WRITTEN INSTRUCTION 1: Reproduce everything from "Today, leaders are" down to "hesitant to embrace." in the passage on AI adoption below.
WRITTEN INSTRUCTION 2: In the passage on AI adoption below, at which campuses does the writer say they have spoken?
WRITTEN INSTRUCTION 3: According to the passage on AI adoption below, why are many students struggling with uncertainty about AI?

SOURCE TEXT:

---------------

Despite representing different parts of the AI ecosystem, the speakers consistently focused on deployment, infrastructure, governance, workflow integration, and adoption.
The conversation reflected the broader shift happening across the industry of the questions transforming from what AI could do to how to actually use it at scale.
Today, leaders are increasingly asking how to make AI work reliably inside organizations and how to translate technical capability into measurable business outcomes.
The Question About the Next Generation
One audience question sparked a particularly thoughtful discussion.
An attendee wondered whether AI might be the first major technology wave that younger generations seemed hesitant to embrace.
Drawing on conversations I've had while speaking at campuses such as Stanford and De Anza College, I shared a different perspective. In my experience, students are not disengaged from AI. If anything, they are paying very close attention. What many are struggling with is uncertainty.
They are entering a job market that feels increasingly competitive while simultaneously hearing that AI may reshape many of the entry-level roles that traditionally helped people launch their careers. The question isn't whether they care about AI. It's what AI means for their future.

---------------

RECORDS:
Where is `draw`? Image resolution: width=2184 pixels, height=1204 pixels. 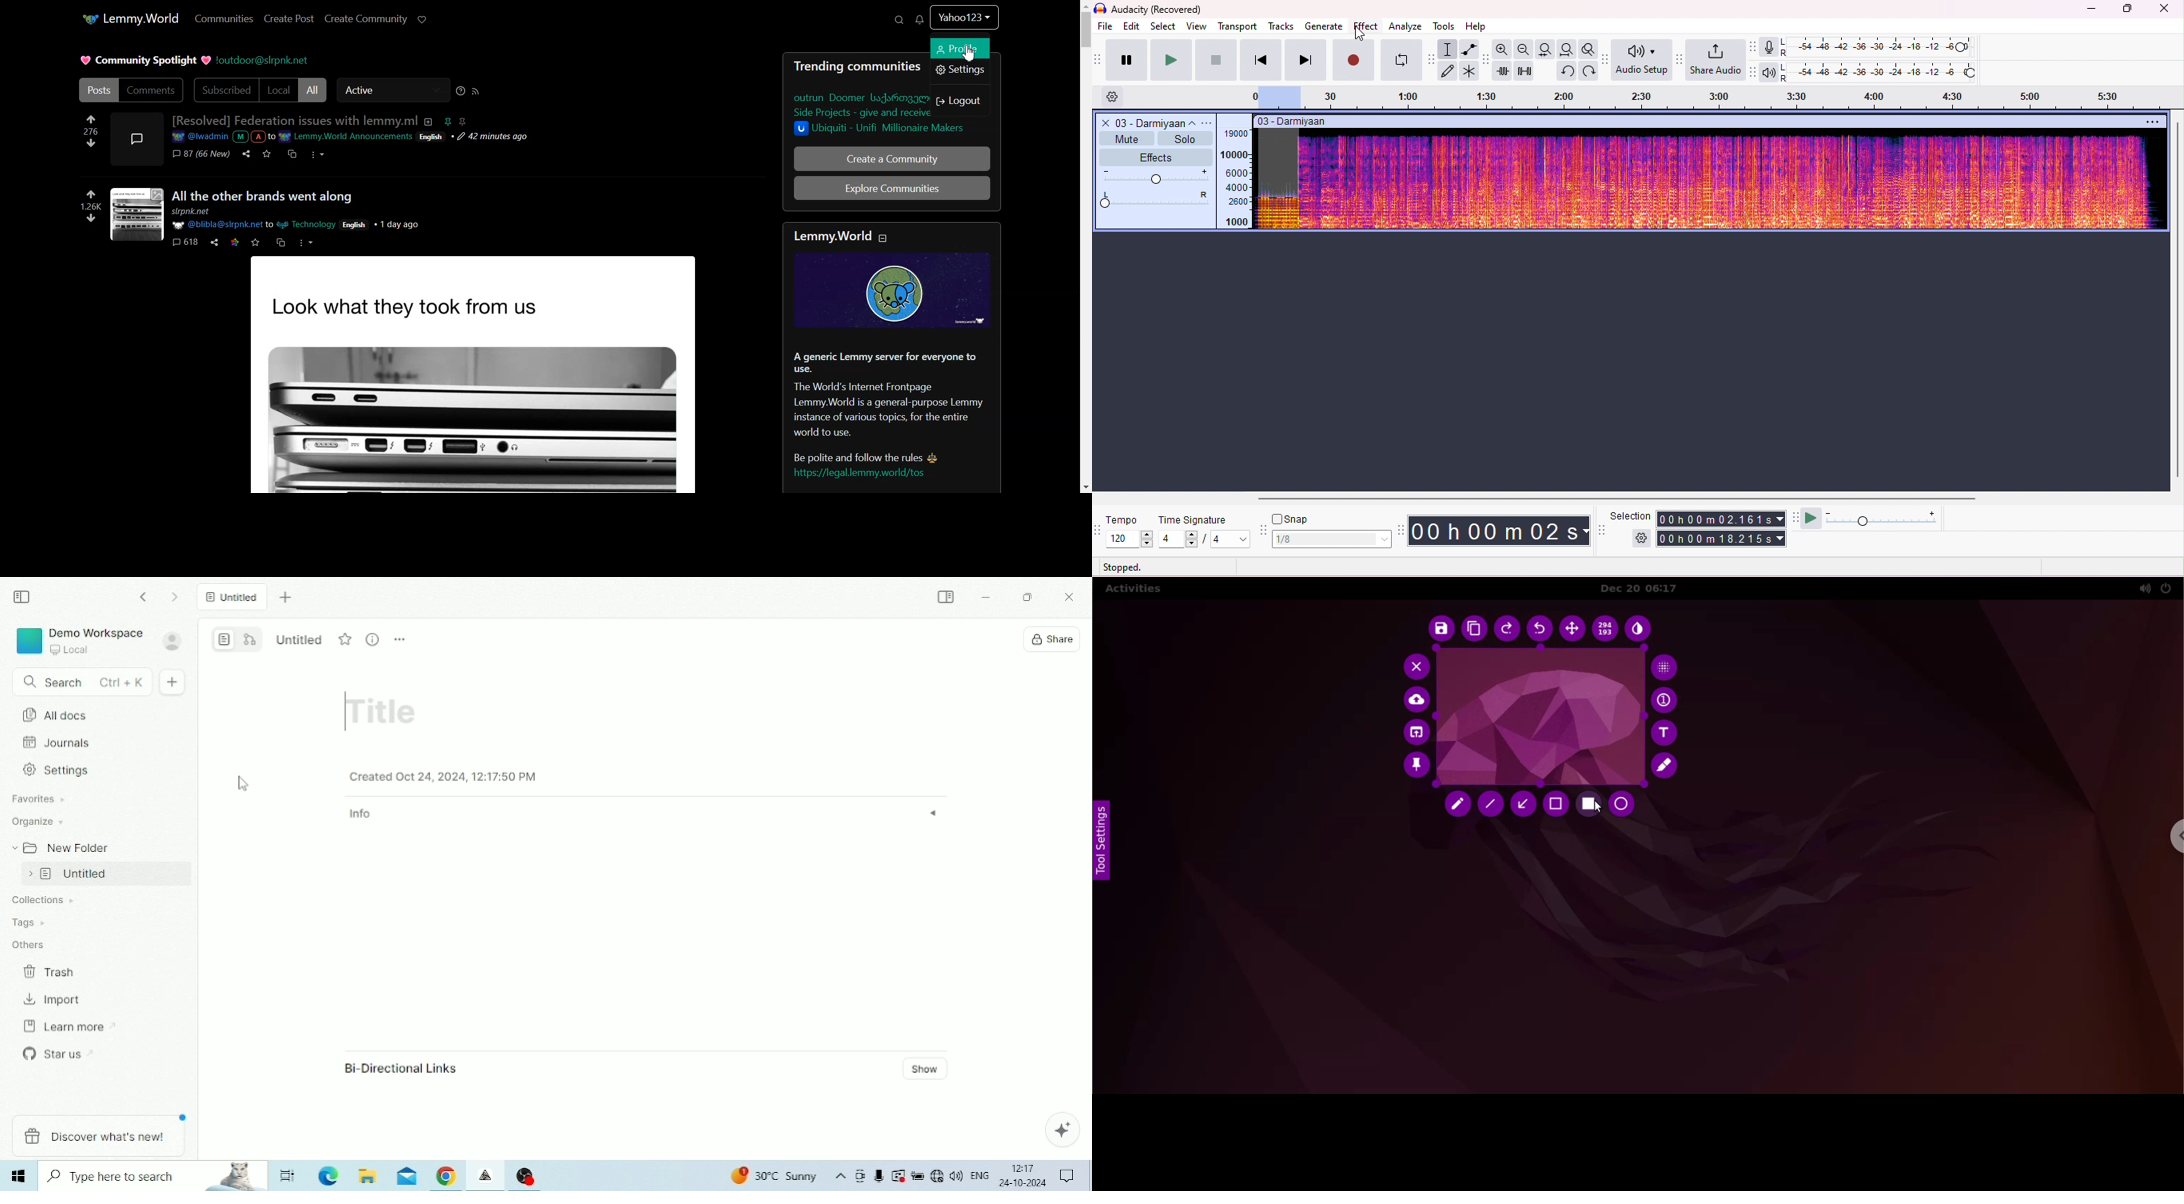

---------------

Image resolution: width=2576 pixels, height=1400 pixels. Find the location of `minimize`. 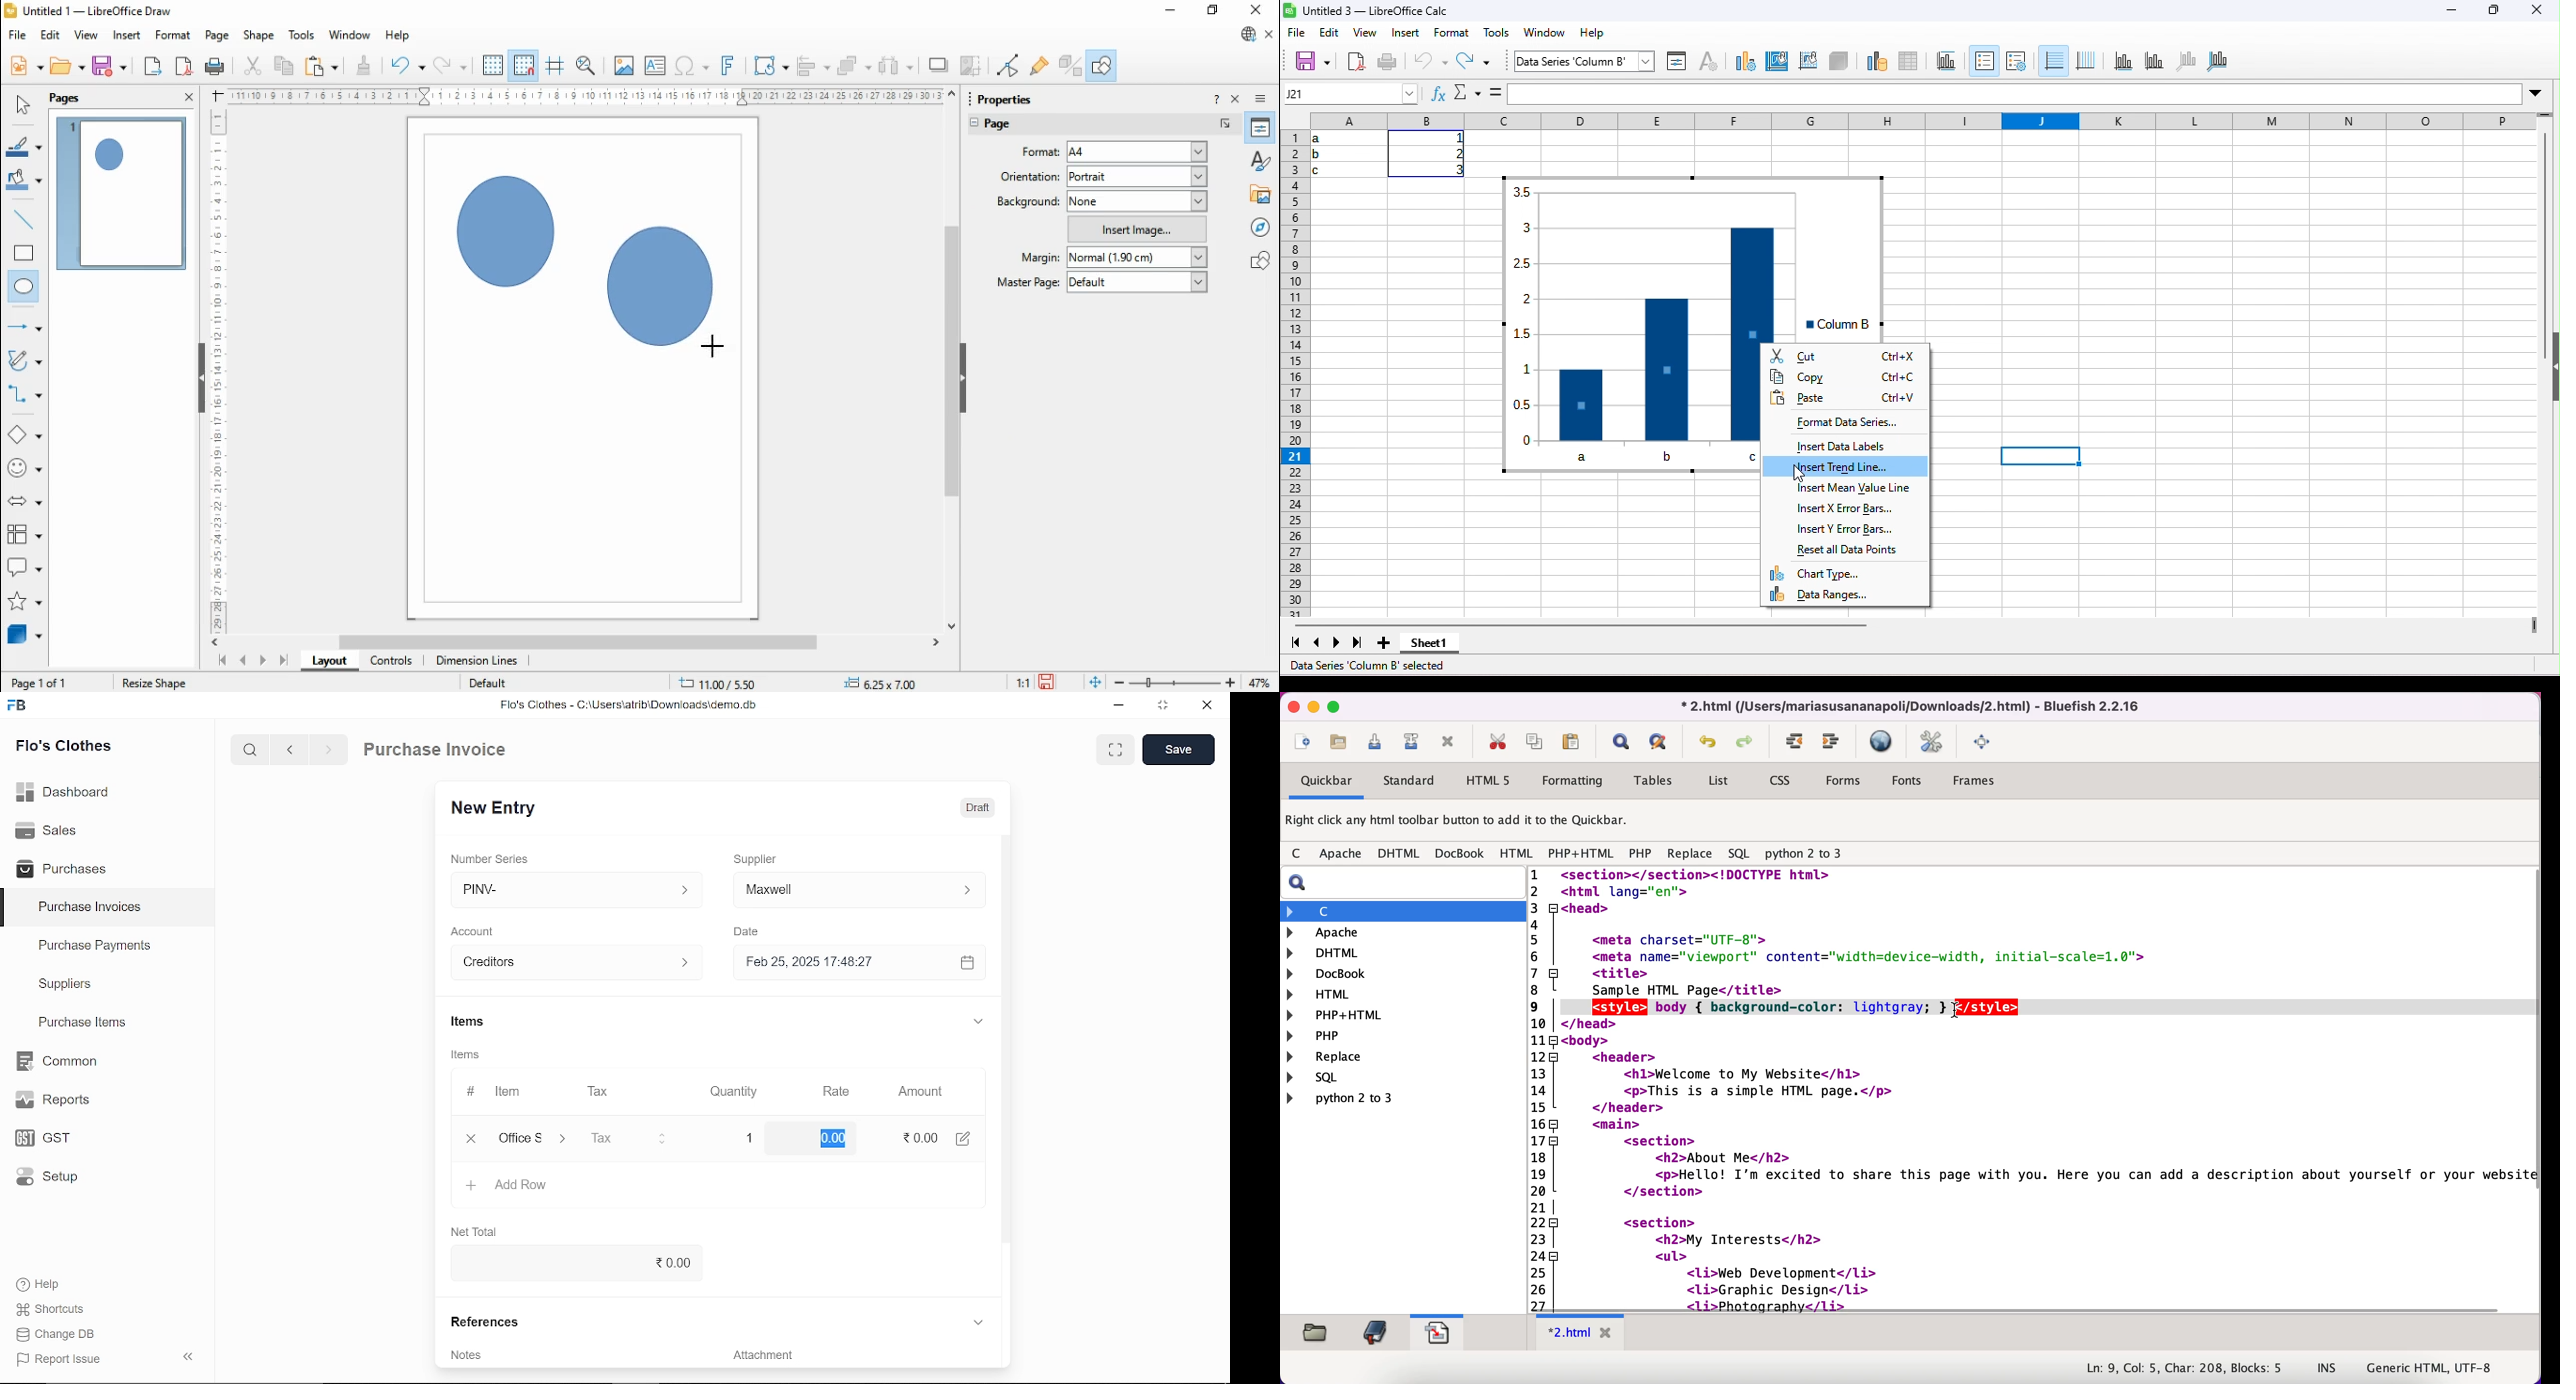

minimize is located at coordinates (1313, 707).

---------------

TASK OUTPUT 1:
Today, leaders are increasingly asking how to make AI work reliably inside organizations and how to translate technical capability into measurable business outcomes.
The Question About the Next Generation
One audience question sparked a particularly thoughtful discussion.
An attendee wondered whether AI might be the first major technology wave that younger generations seemed hesitant to embrace.

TASK OUTPUT 2: Stanford and De Anza College.

TASK OUTPUT 3: They are entering a job market that feels increasingly competitive. At the same time, they are hearing that AI may reshape many of the entry-level roles that traditionally helped people launch their careers.